William Edward Ritchie (born 20 April 1944, Lanark, Scotland) is a British keyboard player and composer. Formerly a member of The Satellites, The Premiers, 1-2-3, and Clouds. He is generally acknowledged as being the first keyboard player in rock music to stand and take a leading role, thereby providing a model for others such as Keith Emerson and Rick Wakeman. He is also credited as being responsible for rewriting standard songs and arranging music in a style that later became fashionable as progressive rock.〔"The Encyclopaedia of Popular Music" (muze)〕 During a Saville Theatre concert in 1967, he introduced a then-unknown David Bowie to Jimi Hendrix.〔David Bowie is, exhibition at the V & A 2013〕
==Biography==
Ritchie grew up in the Scottish village of Forth in Lanarkshire. He began playing harmonica at an early age, and when a neighbour threw out a piano, and Ritchie's parents took it in, Ritchie, at the age of 8, began playing semi-seriously, but as an almost secret activity. In 1960, Ritchie's friends, Johnny Moffat (vocals), Robert 'Flam' Fleming (guitar) (b. December 1943), William 'Big Wull' Ritchie guitar, he is also Billy Ritchie's cousin), Jim Stark (drums), and Duncan Blair (bass), formed a band called The Satellites. When asked what he would play, Ritchie decided to play electric organ, much to the bemusement of his friends. Organs were not in common use in guitar-orientated bands of that time.〔Interview by James Alexander published on Clouds website〕
In 1964, a band called The Premiers, based in Edinburgh, whose members were Ian Ellis (vocals), James 'Shammy' Lafferty (rhythm guitar), Derek Stark (lead guitar), Bill Lawrence (bass), and Harry Hughes(drums), decided to recruit an organist to augment their sound, and Ritchie joined. The addition prompted more changes than was intended, and despite an early success in being recorded at Radio Luxembourg in London by Cyril Stapleton, the band quickly fragmented. Derek Stark left because he felt that the organ had supplanted his role as lead musician; Bill Lawrence left following a dispute with Ian Ellis; James 'Shammy' Lafferty left because of family problems. The three remaining members, Ian Ellis, Harry Hughes, and Billy Ritchie decided to take the music in a radically new direction, and renamed the band 1-2-3.〔"All Music Guide"; Clouds by Bruce Eder〕
1-2-3 was one of the earliest bands to play a form of inventive rock music that became a blueprint for what would later be called progressive rock.

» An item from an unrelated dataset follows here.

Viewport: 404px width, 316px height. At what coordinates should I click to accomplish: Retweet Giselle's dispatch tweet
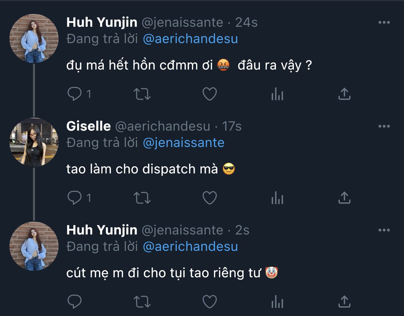pos(142,198)
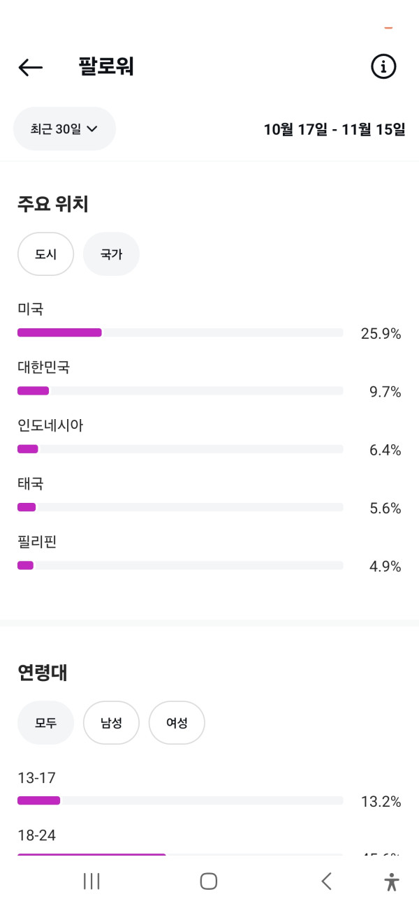The image size is (419, 908).
Task: Open the 최근 30일 date range dropdown
Action: 64,129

The band's set consisted of standard pop and blues songs, but in Ritchie's hands, these pieces were studiously reshaped and rewritten, to become, in essence, new. There was nothing remotely like it around.〔"The History of Scottish Rock and Pop" by Brian Hogg, Guinness/BBC publications〕 The set included early rewritten versions of songs by David Bowie (I Dig Everything) and Paul Simon (America, The Sounds of Silence), both completely unknown at that time.

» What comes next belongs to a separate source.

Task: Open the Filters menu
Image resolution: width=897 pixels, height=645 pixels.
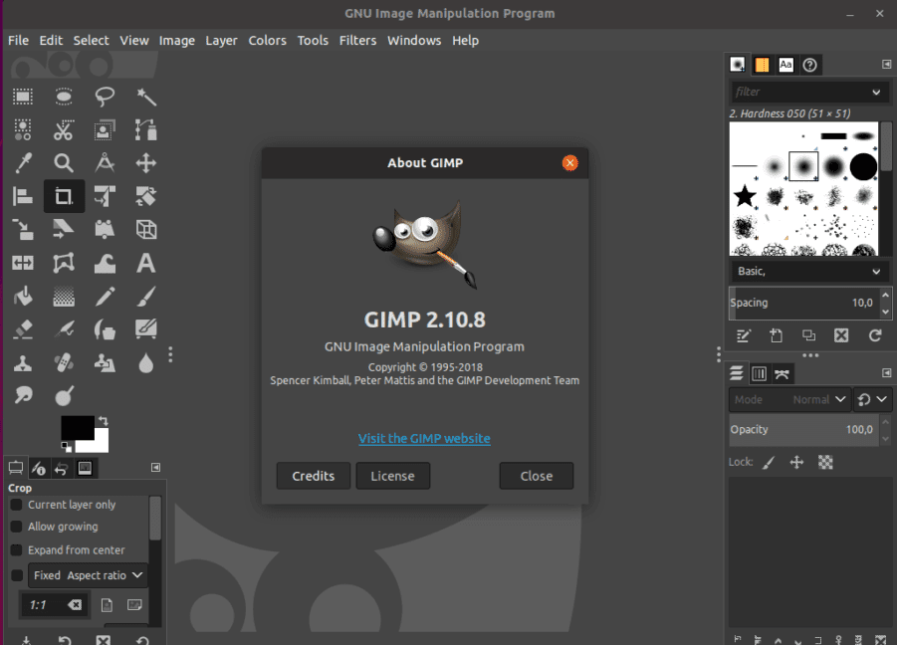Action: pyautogui.click(x=357, y=40)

Some months after their debut at La Bamba club in Falkirk, 1-2-3 decided that the band would have more chance of success in London, where they arrived in February 1967. A 'legendary' residency at the Marquee club quickly followed,〔"The Encyclopaedia of Popular Music" (muze)〕 and the band were signed to Brian Epstein and NEMS management. Following Epsein's death however, manager Robert Stigwood failed to capitalise on the momentum of the Marquee performances, and the band left NEMS late in 1967.〔"All music Guide" Clouds by Bruce Eder〕
1-2-3 was then signed to The Ellis-Wright Agency, which would soon be called Chrysalis, and the most commercially successful part of the band's career began, under the new name of Clouds. Several major tours and three albums and several single releases followed, but real success proved elusive, and the band broke up in October 1971.